In a country that has high unemployment and underemployment with the huge number of graduates churned out of the universities yearly without a future, where a worker has over 20 dependants and you are about to lose your job, and there is an opportunity for you to become a contract worker, you will definitely take it. Unionism is voluntary. It is going to be tough. That is why we are prepared; early this year, we worked with some banks that instead of laying off our members can we have a salary cut and they accepted. We’ve been able to work with three banks this year, we have an agreement for three, six months of salary cut rather than laying off. We are looking into that again next year against laying everyone off because if you have six in a department and you lay off four, the remaining two will still do the job of the six. We are already losing out on our work-life balance in the financial sector. We are well prepared that instead of the six to go we don’t mind having a salary cut so that some of us will remain. However, we are careful with our employers so they don’t capitalise on it.
Nigerians allege that labour has lost relevance. How can labour get back its voice?
I appeal to Nigerians to show more understanding. It is not about sell-out but the situation we find ourselves in. The Labour Act specifies processes of going on strike. For civil society, there is no law that specifies the way they go on strike; so we can’t be compared. When the issue of strike arises, we have to follow ILO and the United Nations stand on what the law says about social dialogue. We will do more to enlightenment for Nigerians to be able to understand what we are going through.
How can we have effective trade unionism in Nigeria?
Our employers are trying as much as possible to make labour irrelevant and the situation we find ourselves in in the country is also to the disadvantage of labour.

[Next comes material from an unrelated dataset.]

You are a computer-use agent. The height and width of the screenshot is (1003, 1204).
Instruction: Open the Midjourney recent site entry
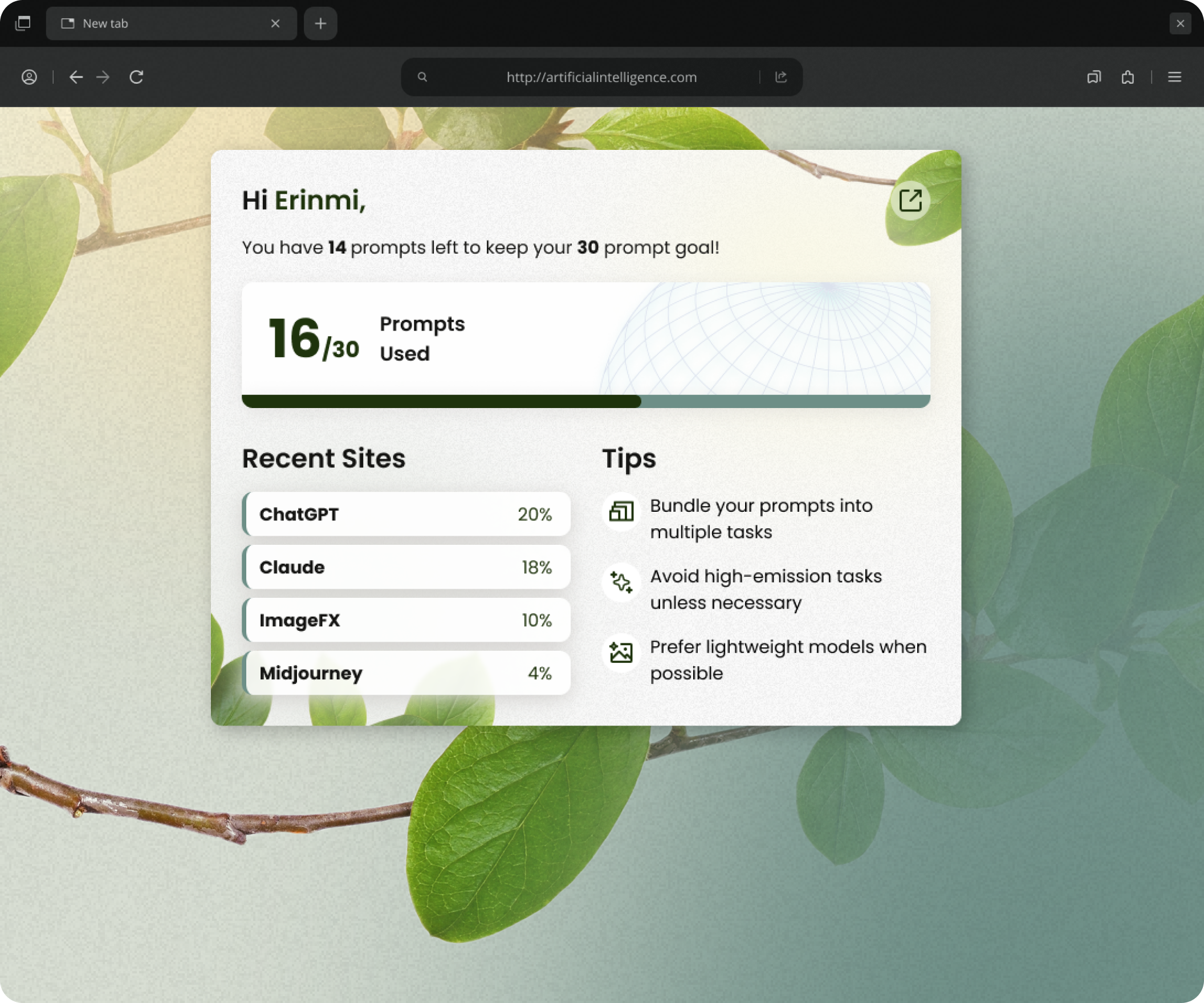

An International Labour Organisation (ILO) law said if we have an issue we should use social dialogue. The last time labour proposed a strike, the government called for a meeting and we had to attend to embrace social dialogue. The labour Act is not to the advantage of industrial unions, we have tried to manage in between. In the financial sector, our collective agreement expired 2007 and we are in 2020, running round to get it renewed. This is something that is contained in the National Wages Act and a convention of ILO.
It is not the union that is not relevant but where we found ourselves these days is everything around us is squeezing the life out of us. They make us look irrelevant that it takes people to understand how the union works to want to be part of the union. They make it very tough. It is the totality of the environment that the union finds itself in that made it look inefficient.
What can labour do to break the jinx?
We are trying at present to change the Labour Act. We are doing more enlightenment for our members on advocacy and to get the accurate information before our employers. We are doing more advocacy, leveraging of information, more training, and everything to get our members enlightened. We have become more open to members, part of which we send to our members weekly what the labour law talks about different sectors and advocacy to know where really the problem is.
Do you see threats on the jobs of your members with the presence of bank agents? Do you plan to unionise them?
It all still boils down to the policy. With banks closing down branches, these agents have to bridge the gap. But if we can have our collective agreement in place, then we can find a way to unionise these agents. There will be more fraudulent practices where people refused to control each other. The fraud level in the banks became high since banks started employing contract workers. These workers are not core professionals, they are not well trained and they don’t have ethics for the job. It is easy for them to be used as a trojan horse that is why they can be used as soft targets to commit financial fraud. Nigerians should be prepared to see more scams from these agents not because they lack integrity but because they are not core professionals it will be easy for scammers to use them.